(PROBLEM DESCRIPTION): In the data below, find the line that contains "At what coordinates should I click to accomplish: Add" and the line that contains "Task: Open the notification bell icon". Copy both, plus every line between them, exactly.

(STORED DATA):
--- --- ---
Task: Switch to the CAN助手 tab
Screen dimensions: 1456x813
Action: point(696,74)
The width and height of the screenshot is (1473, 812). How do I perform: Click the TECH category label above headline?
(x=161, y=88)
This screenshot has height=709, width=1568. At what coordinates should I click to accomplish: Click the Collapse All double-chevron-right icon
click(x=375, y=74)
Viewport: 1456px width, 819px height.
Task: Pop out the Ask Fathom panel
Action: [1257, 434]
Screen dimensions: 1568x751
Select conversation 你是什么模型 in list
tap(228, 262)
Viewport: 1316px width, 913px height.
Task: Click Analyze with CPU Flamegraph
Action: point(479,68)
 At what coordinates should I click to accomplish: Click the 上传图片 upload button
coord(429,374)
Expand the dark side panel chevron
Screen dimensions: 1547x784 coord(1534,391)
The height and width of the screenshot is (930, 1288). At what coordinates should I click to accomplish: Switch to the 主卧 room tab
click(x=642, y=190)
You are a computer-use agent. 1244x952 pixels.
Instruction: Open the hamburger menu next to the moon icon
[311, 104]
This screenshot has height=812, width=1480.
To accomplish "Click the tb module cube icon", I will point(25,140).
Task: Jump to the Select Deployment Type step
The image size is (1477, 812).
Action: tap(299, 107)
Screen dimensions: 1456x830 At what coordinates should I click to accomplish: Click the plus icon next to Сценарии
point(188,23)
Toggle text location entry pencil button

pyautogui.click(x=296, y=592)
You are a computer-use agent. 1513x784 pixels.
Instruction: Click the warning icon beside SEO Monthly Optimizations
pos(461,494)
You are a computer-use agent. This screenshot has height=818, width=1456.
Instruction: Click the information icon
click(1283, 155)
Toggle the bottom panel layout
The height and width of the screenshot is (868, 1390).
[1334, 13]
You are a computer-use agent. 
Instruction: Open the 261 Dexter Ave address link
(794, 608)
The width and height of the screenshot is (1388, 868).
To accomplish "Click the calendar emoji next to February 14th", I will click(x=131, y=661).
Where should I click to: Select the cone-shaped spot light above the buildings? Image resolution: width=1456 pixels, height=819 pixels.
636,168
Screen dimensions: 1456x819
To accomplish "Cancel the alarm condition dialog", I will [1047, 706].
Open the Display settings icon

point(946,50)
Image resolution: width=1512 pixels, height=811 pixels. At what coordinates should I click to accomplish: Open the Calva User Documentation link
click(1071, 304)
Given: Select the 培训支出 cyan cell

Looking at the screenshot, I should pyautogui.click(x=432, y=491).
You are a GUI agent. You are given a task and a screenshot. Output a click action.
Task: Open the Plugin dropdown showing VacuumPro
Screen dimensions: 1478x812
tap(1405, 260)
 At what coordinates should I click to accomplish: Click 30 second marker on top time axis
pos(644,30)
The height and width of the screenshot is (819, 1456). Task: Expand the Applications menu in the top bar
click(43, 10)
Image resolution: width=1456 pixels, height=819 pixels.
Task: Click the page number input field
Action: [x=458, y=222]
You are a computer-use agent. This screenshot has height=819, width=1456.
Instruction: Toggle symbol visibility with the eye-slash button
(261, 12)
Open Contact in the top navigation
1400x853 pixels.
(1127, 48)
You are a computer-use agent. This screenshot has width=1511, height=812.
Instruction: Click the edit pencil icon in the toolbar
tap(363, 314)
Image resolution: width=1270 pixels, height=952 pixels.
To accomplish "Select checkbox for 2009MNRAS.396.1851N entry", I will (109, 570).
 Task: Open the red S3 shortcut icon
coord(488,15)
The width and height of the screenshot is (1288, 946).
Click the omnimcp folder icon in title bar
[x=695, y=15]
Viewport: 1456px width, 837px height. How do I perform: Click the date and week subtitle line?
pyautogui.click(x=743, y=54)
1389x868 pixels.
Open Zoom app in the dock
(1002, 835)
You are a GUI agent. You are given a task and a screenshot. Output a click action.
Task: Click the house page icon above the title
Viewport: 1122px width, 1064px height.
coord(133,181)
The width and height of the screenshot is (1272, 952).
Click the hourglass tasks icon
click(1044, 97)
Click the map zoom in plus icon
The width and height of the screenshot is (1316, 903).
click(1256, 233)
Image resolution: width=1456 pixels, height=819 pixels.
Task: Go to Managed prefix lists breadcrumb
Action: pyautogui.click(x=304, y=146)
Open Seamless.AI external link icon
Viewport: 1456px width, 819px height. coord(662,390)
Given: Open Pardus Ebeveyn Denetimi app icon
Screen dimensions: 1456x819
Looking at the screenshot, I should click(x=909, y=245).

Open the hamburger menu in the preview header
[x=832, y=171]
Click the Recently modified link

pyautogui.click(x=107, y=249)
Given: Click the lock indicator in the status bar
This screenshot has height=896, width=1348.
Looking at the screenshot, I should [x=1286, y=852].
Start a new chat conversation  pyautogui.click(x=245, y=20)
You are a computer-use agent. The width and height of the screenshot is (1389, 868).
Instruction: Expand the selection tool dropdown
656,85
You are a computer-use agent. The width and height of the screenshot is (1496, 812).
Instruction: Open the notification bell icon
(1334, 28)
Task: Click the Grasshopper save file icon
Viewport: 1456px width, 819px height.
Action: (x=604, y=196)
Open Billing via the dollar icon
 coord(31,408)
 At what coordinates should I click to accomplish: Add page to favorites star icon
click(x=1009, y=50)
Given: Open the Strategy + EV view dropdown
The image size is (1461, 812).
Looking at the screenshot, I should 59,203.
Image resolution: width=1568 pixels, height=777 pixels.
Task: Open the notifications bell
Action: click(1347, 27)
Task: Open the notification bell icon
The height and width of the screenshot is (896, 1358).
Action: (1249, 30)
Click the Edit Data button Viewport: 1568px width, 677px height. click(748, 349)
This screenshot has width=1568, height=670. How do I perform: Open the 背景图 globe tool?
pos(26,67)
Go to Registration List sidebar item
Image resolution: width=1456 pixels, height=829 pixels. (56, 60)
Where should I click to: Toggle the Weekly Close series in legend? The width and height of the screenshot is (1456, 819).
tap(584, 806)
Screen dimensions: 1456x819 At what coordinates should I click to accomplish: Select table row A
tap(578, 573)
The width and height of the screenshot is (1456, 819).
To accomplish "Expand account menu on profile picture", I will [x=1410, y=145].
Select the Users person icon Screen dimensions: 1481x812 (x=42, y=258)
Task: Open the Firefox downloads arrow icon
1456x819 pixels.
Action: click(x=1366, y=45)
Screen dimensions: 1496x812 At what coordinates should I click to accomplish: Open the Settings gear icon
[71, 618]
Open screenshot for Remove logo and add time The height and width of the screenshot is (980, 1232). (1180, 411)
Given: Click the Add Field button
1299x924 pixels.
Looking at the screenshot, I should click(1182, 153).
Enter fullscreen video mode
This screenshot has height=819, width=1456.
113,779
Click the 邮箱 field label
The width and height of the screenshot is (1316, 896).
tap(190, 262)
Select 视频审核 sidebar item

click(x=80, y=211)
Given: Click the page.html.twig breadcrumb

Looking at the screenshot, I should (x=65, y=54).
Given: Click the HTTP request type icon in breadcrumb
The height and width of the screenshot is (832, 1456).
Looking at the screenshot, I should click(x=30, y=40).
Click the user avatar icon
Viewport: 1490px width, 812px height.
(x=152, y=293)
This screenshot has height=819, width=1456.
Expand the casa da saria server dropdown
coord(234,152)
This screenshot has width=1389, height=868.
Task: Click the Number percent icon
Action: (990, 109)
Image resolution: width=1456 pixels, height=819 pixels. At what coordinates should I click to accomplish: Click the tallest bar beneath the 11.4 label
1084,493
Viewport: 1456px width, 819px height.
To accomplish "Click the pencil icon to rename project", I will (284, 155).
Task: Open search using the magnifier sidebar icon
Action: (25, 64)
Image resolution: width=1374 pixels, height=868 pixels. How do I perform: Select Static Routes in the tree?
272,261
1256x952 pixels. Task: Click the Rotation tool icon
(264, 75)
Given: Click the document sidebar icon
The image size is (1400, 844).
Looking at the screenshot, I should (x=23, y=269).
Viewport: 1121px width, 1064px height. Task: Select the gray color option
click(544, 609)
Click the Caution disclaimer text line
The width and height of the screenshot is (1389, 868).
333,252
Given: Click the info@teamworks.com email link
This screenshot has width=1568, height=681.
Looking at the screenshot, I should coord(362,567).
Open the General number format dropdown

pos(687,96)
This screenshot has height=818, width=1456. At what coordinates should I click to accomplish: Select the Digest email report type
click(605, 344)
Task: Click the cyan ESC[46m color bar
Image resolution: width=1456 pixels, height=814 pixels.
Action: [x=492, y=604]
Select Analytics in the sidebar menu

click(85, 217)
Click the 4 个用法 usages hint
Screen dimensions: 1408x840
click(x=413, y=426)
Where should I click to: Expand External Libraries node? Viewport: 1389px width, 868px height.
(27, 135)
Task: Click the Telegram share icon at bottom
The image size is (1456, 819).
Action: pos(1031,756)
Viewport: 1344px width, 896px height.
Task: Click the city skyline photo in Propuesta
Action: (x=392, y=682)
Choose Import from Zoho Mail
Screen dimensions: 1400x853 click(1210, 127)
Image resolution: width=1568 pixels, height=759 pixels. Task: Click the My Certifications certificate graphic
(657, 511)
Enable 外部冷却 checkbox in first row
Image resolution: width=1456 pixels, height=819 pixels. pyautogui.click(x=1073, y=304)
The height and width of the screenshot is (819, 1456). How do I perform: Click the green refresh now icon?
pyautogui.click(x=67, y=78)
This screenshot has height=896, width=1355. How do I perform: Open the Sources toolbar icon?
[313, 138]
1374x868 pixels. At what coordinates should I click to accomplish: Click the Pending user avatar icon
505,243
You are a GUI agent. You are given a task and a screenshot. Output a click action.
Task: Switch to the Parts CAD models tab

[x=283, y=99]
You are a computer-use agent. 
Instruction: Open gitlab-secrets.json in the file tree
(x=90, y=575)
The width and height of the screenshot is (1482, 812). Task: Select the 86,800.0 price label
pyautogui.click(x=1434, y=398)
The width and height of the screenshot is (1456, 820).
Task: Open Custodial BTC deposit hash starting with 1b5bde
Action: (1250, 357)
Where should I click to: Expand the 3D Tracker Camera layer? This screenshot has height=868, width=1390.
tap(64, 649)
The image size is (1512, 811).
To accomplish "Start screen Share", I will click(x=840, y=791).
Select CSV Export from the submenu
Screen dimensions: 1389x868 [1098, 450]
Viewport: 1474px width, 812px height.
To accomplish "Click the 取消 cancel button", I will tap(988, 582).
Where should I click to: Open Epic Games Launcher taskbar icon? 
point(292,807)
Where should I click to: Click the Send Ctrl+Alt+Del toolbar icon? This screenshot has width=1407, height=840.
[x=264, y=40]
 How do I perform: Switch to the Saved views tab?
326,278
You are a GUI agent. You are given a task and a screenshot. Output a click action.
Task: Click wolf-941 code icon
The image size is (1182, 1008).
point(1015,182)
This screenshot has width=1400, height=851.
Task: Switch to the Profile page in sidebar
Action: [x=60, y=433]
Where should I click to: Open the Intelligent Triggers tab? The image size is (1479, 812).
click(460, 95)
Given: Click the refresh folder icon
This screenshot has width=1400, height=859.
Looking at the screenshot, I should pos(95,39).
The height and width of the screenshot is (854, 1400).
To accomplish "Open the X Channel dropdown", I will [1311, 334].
--- --- ---
(ANSWER TO THIS TASK):
 At what coordinates should I click to accomplish: Add page to favorites star icon
click(x=1009, y=50)
Given: Open the Strategy + EV view dropdown
The image size is (1461, 812).
Looking at the screenshot, I should 59,203.
Image resolution: width=1568 pixels, height=777 pixels.
Task: Open the notifications bell
Action: click(1347, 27)
Task: Open the notification bell icon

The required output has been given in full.